A growing awareness that the ’issue attention cycle’ of the media around sustainability was just creating an ’illusion of action’, together with a personal disillusionment with designing products, led the 37-year-old former Ideo head of digital experience practice to rally the global design community around a charter almost three years ago – one that would harness creative potential, remedy that community’s ’discordant legacy’ with the environment, collectively build intelligence and catalyse innovation around sustainability and social change. Designers who sign up to the accord commit to actively ensuring sustainability is embedded in all briefs they work on.

’I see it more as a creative exercise. It doesn’t come from a desire to be a sustainability expert, it’s more of a test in crowd-sourcing and new kinds of collaboration that just happens to be based around the topic of sustainability, which is ethically aligned to what I believe,’ says Casey.

Although the Designers Accord has touched diverse audiences as far afield as the Middle East and South America, Casey has yet to make an impact in this country. ’I haven’t done a lot in the UK,’ she admits. ’In the US there’s a natural tendency to join things – people want to be part of a big movement – whereas in England there’s greater reluctance and more scepticism. Designers Accord will help organise meet-ups, creating connection between designers, educators and businesses in the UK and globally, but the motivation has to come from within that UK community, as it has in dozens of other countries.’

Reaching out to those who feel sustainability is nothing to do with them and making it relevant is one of Casey’s key strengths, and goes some way to explaining the success of Designers Accord. Indeed, just last month, she gave a keynote presentation to interactive designers at SXSW, the ten-day film/interactive/music festival in Austin, Texas, showing them that their role, as disseminators of information, is vital, representing the ’connective tissue’ that has the potential to bridge industry and sustainability.
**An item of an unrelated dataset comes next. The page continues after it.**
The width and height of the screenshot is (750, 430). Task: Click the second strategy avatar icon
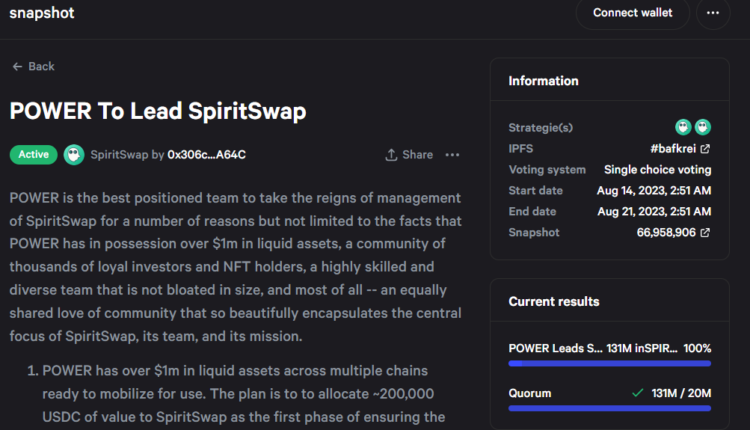pyautogui.click(x=703, y=127)
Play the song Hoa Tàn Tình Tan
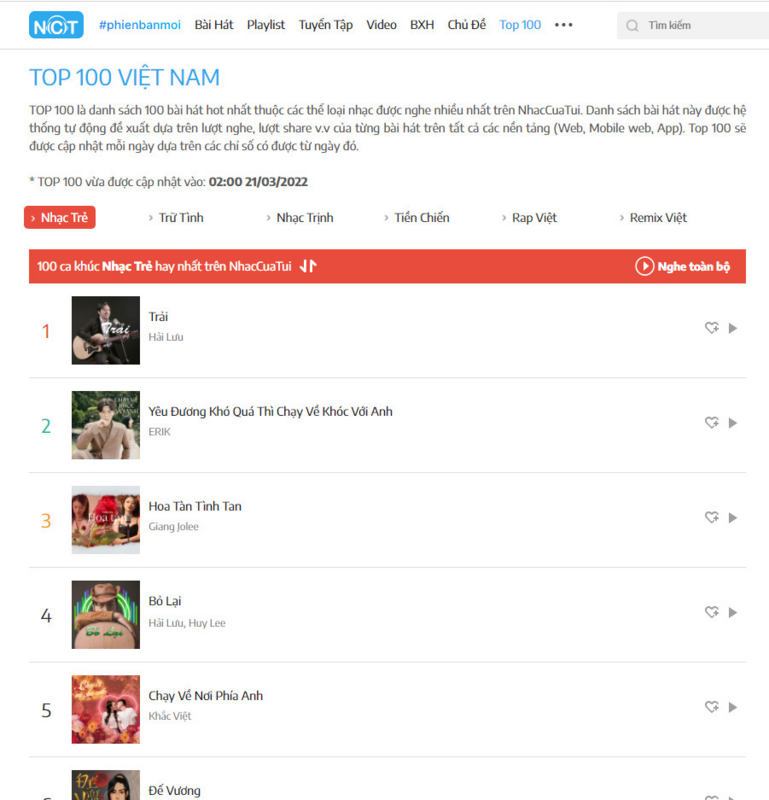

Casey, who counts sustainability guru Paul Hawken and the late graphic luminary Tibor Kalman as inspirations, explains that when Designers Accord first entered the dialogue, debate was focused on material adaptation, rather than behavioural change. But as comprehension of sustainability has now evolved into a much more holistic – and, therefore, creative – understanding, an array of new approaches such as systems-thinking, metadesign and biomimicry have begun to be explored. Empathy with the end-user brings interesting insights, says Casey, but the most radical innovation comes from collaboration with experts in different fields.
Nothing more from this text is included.